2012年07月14日

文章を書く、ということ

生徒のY君が、日本語検定1級に一発合格を果たしたと
とても嬉しそうに報告してくれました。

2級を受験した時に、問題集や試験問題を見せてもらったことがあるのですが
それはそれは、恐ろしく微細で多岐にわたり、それこそ
魑魅魍魎(ちみもうりょう=妖怪化けものが跋扈する=)な世界の様に感じまた。

よくもよくも、これだけ細かくわけのわからないことを並べるものだなぁという感想。

6つの分野に分かれていて、それぞれが60%以上取れていなければならず
全体で80%取れると、1級に合格、70%だと準1級だそうです。
彼は今21歳ですが、最年少の受験者だそうで、大体40,50代が受験の中心世代とのこと。
そりゃ、そうですね。読書量や経験値が高くないと、ただ勉強するにしても
それ相応の理解力や文章力が伴わなくて、無理なのではないかしら。

Y君はしかし、読書は得意ではなく人生経験も若いだけに豊富とは言い難いのです。
読む分野も「評論」にほとんど限られている、と言っています。
まして、文章を書くなどは、とんでもない!とも。
だから私は彼に「では、貴方は天才なんだよ。なぜそんな事が出来るのか理屈で説明できない
力を発揮する人のことを、天才、と言うのよ。貴方は国語の天才なんだね。」

彼は小さな障害を抱えています。生き方によっては大きな障害ともなるでしようが、
反対に、大きな個性や可能性につながる、秘めたる能力ともいえるかもしれません。
彼とのレッスンは、それまでのどの生徒とも異なる、私にとっても発見や発展のカギの
たくさんある、かなりユニークなものです。

とても鋭く、深い観察力分析力があり、例えば技術的な自分の問題点を、自分で見つけ出し
なぜなのか、どうすれば克服できるか、何がポイントなのか、ということを自分で考え
そのうえで私に疑問点をぶつけてきます。
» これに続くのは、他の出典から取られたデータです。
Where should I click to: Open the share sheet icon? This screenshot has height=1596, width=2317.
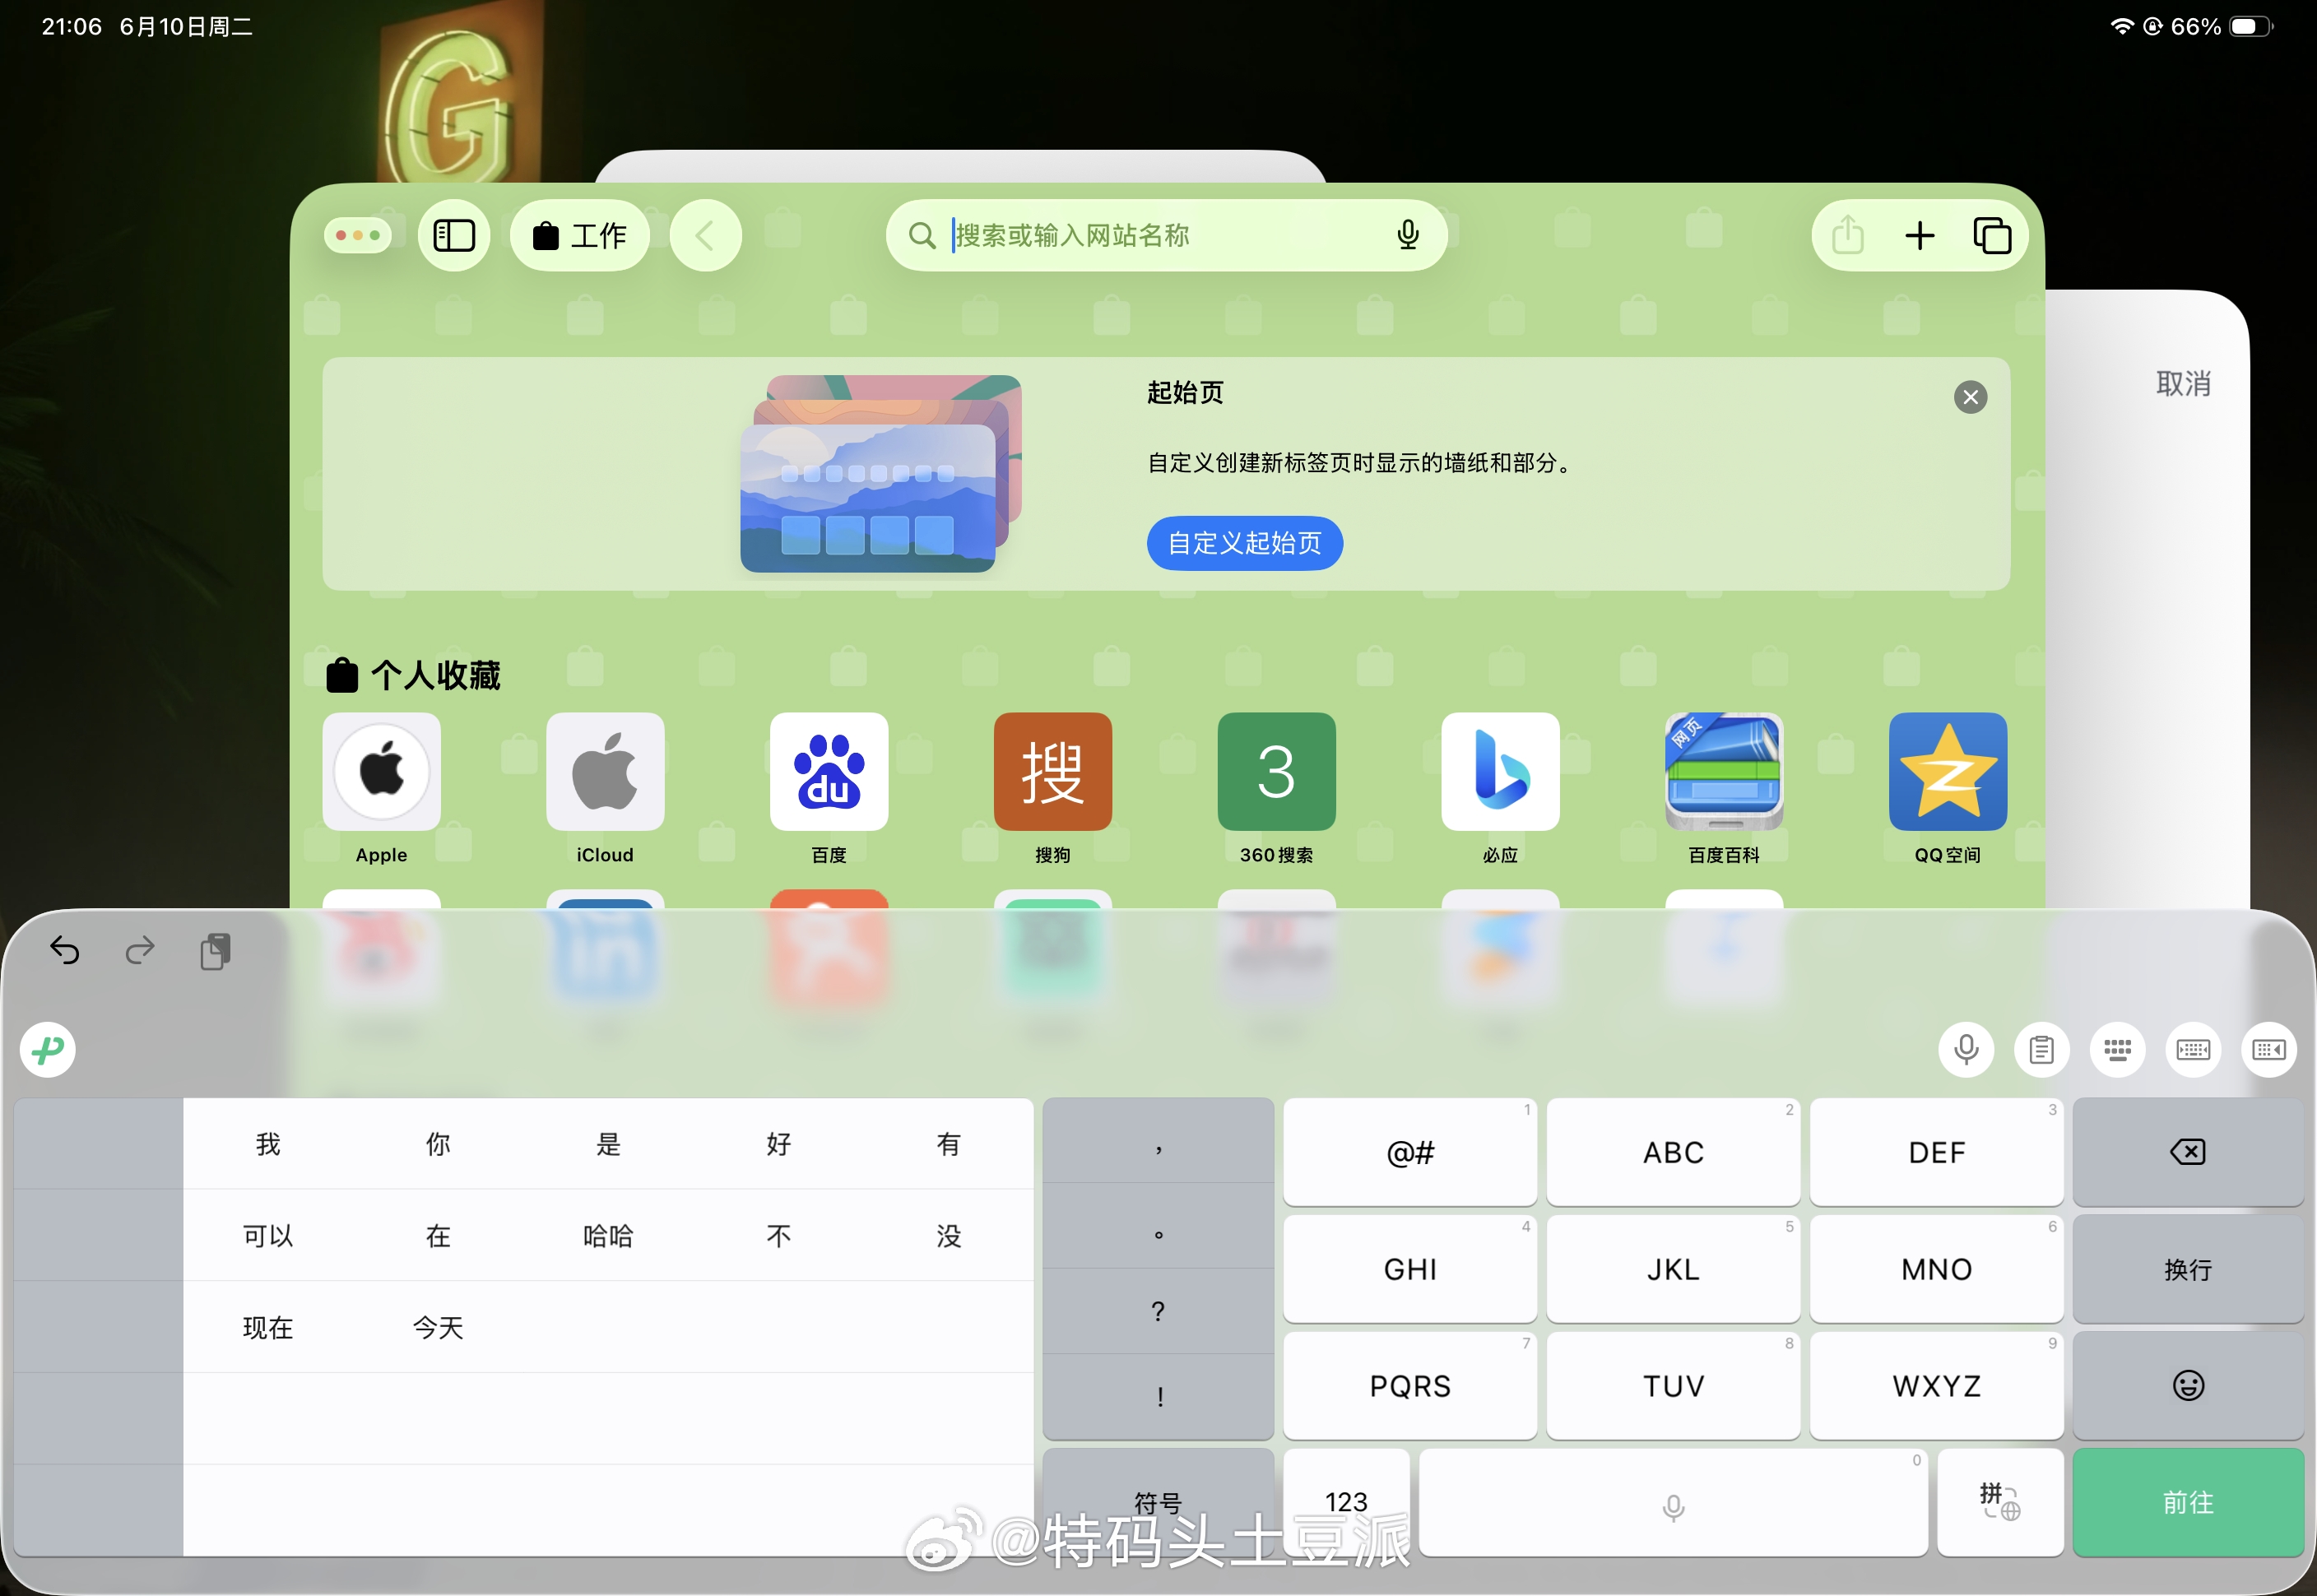click(1846, 236)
大変論理的で、緻密&精緻です。
それだけに応える側としては、相応の観察力や分析力と、それをきちんと言葉にして伝える力、
論理的かつ感性や創造性の豊かさ、を求められます。

私は彼に「貴方は文章の書ける人だと思うよ。」と言いました。
レッスンで彼の質問や会話は、口語と言うよりかなり文章体に近いきちんとしたものです。
分かりやすく、的確です。自分でもまだよくわからないことやとても感覚的なことになると、
急に口を閉ざします。論理的に伝える自信がないのかな、と思います。

でも口にする言葉は、どれもきちんとした文章につながるものですし、感性の分野のことでも
言葉を探して、的確に私に伝えてくれます。

「貴方が私に言ってくれること、思っていることを、ただ文章にするだけでいいんじゃない?
貴方は書けないのではなく、書かなかっただけだと思う。頭の中にはとても素敵な文章が沢山
あるけれど、それを文字を使って書く、ということをしてこなかっただけだと思う。
もし、貴方にそれほどの国語力がなければ、日本語検定で1級なんかとれるはずがないでしょう?」

文字が読めて書ける、ということは、人類が獲得した最大の喜びの一つだと私は思います。
文学と音楽は、いつの時代にも強く結びついてきました。
Y君が、ピアノを弾くことと共に、文章を書き始めてくれたら、何かが大きく前へ進むかもしれない
と感じています。文章にしてそれを読み返したり、反芻することでより客観的な考えかたや
論理性が鍛えられ、そして文章にしようとすることから生まれる感性も。

このごろは1週間に1度程度になってしまったブログですが、私もこうやって書くことで
現れてくる気持ちや、反芻する思いや、過去現在未来、がある、と思っています。

書くことは書くことだけに留まらない。
素敵な文章は、やはり素敵な人生から生まれる、と思っています。